THE INPUT:

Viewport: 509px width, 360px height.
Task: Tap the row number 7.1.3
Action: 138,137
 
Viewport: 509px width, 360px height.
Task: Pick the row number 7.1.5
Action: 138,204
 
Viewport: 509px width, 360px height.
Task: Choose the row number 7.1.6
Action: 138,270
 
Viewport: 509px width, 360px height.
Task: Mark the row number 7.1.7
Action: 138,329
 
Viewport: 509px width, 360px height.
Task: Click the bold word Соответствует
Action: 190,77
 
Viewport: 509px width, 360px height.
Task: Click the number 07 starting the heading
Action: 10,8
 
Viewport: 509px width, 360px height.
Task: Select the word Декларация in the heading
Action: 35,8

WRITTEN PROBLEM: Copy the listing above line for line, with no changes.

FULL ANSWER:
Viewport: 509px width, 360px height.
Task: Tap the row number 7.1.3
Action: 138,137
 
Viewport: 509px width, 360px height.
Task: Pick the row number 7.1.5
Action: 138,204
 
Viewport: 509px width, 360px height.
Task: Choose the row number 7.1.6
Action: 138,270
 
Viewport: 509px width, 360px height.
Task: Mark the row number 7.1.7
Action: 138,329
 
Viewport: 509px width, 360px height.
Task: Click the bold word Соответствует
Action: 190,77
 
Viewport: 509px width, 360px height.
Task: Click the number 07 starting the heading
Action: 10,8
 
Viewport: 509px width, 360px height.
Task: Select the word Декларация in the heading
Action: 35,8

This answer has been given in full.